(Document section)

Reuters’ data shows that since 2021, China’s AI data center projects have received over $100 billion in state capital investment. Most Chinese data centers are in the construction phase and have received some form of state support, indicating broad policy coverage.
A flagship example is the large data center built by China Unicom in Qinghai, valued at $390 million, powered entirely by domestic AI chips such as those from Pingtouge.
The technology gap is real, but the inference side has already reached a “good enough” threshold
The increasing market share of domestic chips does not mean the technology gap has disappeared.
Most industry analysts estimate that China’s domestic AI chips still lag Nvidia by 5 to 10 years on the data-center training side. When training trillion-parameter-level large language models (LLMs), Nvidia’s high-end GPUs remain the first choice. A concrete example is the 50,000 Hopper-series GPU cluster used to train DeepSeek’s R1 model.

(End Document section)

*What is required:* Can you write out the passage on China's AI chips and data centers word for word, from "A flagship example" up to and including "those from Pingtouge."?

(Available data)

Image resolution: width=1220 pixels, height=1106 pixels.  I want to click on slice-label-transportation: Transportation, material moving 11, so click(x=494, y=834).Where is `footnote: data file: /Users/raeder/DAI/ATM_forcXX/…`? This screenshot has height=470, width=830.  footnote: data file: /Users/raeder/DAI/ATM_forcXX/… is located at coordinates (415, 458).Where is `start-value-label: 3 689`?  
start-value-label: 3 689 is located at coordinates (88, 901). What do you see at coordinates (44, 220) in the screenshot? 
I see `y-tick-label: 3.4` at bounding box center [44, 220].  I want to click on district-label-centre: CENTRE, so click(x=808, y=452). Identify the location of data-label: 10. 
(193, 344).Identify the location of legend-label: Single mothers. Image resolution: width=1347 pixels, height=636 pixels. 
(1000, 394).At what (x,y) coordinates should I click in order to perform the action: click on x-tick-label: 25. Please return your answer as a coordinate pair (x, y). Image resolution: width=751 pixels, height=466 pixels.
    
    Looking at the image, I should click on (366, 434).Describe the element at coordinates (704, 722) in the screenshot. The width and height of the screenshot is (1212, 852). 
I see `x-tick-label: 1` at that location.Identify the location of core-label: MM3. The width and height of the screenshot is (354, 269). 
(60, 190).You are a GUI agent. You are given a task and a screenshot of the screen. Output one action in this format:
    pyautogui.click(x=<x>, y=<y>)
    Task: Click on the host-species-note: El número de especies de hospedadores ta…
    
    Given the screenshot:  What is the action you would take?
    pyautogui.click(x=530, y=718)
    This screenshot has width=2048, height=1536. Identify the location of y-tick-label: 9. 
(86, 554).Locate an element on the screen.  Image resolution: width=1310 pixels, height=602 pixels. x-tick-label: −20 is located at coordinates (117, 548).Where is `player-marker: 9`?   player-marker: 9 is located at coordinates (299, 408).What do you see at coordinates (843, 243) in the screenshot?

(End Available data)

*Response for this exercise:*
A flagship example is the large data center built by China Unicom in Qinghai, valued at $390 million, powered entirely by domestic AI chips such as those from Pingtouge.